→ **Problem details**: The records that follow must be transcribed in full, without any change.
*** Information shown Section Begins ***
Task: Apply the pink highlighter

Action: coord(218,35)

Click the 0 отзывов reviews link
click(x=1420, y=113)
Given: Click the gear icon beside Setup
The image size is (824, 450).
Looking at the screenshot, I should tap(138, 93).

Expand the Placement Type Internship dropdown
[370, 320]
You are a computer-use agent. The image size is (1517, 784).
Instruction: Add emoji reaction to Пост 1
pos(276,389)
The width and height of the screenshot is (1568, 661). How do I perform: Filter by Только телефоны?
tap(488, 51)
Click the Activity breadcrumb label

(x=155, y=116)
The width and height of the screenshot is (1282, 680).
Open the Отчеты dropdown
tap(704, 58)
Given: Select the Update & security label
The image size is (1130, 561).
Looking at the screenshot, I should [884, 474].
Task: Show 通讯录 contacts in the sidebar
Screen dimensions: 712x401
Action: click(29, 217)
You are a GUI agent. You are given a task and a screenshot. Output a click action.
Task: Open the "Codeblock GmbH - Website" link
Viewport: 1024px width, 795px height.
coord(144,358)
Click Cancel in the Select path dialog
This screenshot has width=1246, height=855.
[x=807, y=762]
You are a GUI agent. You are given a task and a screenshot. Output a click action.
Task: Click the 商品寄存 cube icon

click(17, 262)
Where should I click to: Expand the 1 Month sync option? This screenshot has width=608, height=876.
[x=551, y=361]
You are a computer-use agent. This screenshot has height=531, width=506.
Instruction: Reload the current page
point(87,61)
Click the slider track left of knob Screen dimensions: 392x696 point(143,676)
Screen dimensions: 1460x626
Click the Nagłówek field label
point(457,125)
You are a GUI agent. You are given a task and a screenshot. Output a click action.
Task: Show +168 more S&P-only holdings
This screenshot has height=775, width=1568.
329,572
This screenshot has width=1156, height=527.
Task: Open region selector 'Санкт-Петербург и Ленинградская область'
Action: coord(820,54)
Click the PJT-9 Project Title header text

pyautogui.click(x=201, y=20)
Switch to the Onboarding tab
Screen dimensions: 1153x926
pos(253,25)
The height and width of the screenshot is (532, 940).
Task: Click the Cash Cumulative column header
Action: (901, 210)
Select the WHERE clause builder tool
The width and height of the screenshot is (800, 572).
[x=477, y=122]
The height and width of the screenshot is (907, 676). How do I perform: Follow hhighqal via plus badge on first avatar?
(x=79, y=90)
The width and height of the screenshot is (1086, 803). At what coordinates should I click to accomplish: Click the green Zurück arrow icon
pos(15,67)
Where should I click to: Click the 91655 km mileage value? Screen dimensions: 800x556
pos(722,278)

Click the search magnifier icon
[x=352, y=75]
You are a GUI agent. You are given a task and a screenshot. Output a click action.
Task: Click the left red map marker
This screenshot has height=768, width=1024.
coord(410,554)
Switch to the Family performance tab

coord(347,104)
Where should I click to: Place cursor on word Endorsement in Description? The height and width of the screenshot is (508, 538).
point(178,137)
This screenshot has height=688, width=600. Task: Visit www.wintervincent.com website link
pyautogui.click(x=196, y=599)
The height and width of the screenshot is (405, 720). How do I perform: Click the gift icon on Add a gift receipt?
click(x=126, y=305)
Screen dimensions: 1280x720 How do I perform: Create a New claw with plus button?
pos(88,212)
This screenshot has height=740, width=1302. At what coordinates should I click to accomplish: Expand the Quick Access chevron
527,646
*** Information shown Section Ends ***
→ **Output below**:
Task: Apply the pink highlighter

Action: coord(218,35)

Click the 0 отзывов reviews link
click(x=1420, y=113)
Given: Click the gear icon beside Setup
The image size is (824, 450).
Looking at the screenshot, I should tap(138, 93).

Expand the Placement Type Internship dropdown
[370, 320]
You are a computer-use agent. The image size is (1517, 784).
Instruction: Add emoji reaction to Пост 1
pos(276,389)
The width and height of the screenshot is (1568, 661). How do I perform: Filter by Только телефоны?
tap(488, 51)
Click the Activity breadcrumb label

(x=155, y=116)
The width and height of the screenshot is (1282, 680).
Open the Отчеты dropdown
tap(704, 58)
Given: Select the Update & security label
The image size is (1130, 561).
Looking at the screenshot, I should [884, 474].
Task: Show 通讯录 contacts in the sidebar
Screen dimensions: 712x401
Action: click(29, 217)
You are a GUI agent. You are given a task and a screenshot. Output a click action.
Task: Open the "Codeblock GmbH - Website" link
Viewport: 1024px width, 795px height.
coord(144,358)
Click Cancel in the Select path dialog
This screenshot has width=1246, height=855.
[x=807, y=762]
You are a GUI agent. You are given a task and a screenshot. Output a click action.
Task: Click the 商品寄存 cube icon

click(17, 262)
Where should I click to: Expand the 1 Month sync option? This screenshot has width=608, height=876.
[x=551, y=361]
You are a computer-use agent. This screenshot has height=531, width=506.
Instruction: Reload the current page
point(87,61)
Click the slider track left of knob Screen dimensions: 392x696 point(143,676)
Screen dimensions: 1460x626
Click the Nagłówek field label
point(457,125)
You are a GUI agent. You are given a task and a screenshot. Output a click action.
Task: Show +168 more S&P-only holdings
This screenshot has height=775, width=1568.
329,572
This screenshot has width=1156, height=527.
Task: Open region selector 'Санкт-Петербург и Ленинградская область'
Action: coord(820,54)
Click the PJT-9 Project Title header text

pyautogui.click(x=201, y=20)
Switch to the Onboarding tab
Screen dimensions: 1153x926
pos(253,25)
The height and width of the screenshot is (532, 940).
Task: Click the Cash Cumulative column header
Action: (901, 210)
Select the WHERE clause builder tool
The width and height of the screenshot is (800, 572).
[x=477, y=122]
The height and width of the screenshot is (907, 676). How do I perform: Follow hhighqal via plus badge on first avatar?
(x=79, y=90)
The width and height of the screenshot is (1086, 803). At what coordinates should I click to accomplish: Click the green Zurück arrow icon
pos(15,67)
Where should I click to: Click the 91655 km mileage value? Screen dimensions: 800x556
pos(722,278)

Click the search magnifier icon
[x=352, y=75]
You are a GUI agent. You are given a task and a screenshot. Output a click action.
Task: Click the left red map marker
This screenshot has height=768, width=1024.
coord(410,554)
Switch to the Family performance tab

coord(347,104)
Where should I click to: Place cursor on word Endorsement in Description? The height and width of the screenshot is (508, 538).
point(178,137)
This screenshot has height=688, width=600. Task: Visit www.wintervincent.com website link
pyautogui.click(x=196, y=599)
The height and width of the screenshot is (405, 720). How do I perform: Click the gift icon on Add a gift receipt?
click(x=126, y=305)
Screen dimensions: 1280x720 How do I perform: Create a New claw with plus button?
pos(88,212)
This screenshot has height=740, width=1302. At what coordinates should I click to accomplish: Expand the Quick Access chevron
527,646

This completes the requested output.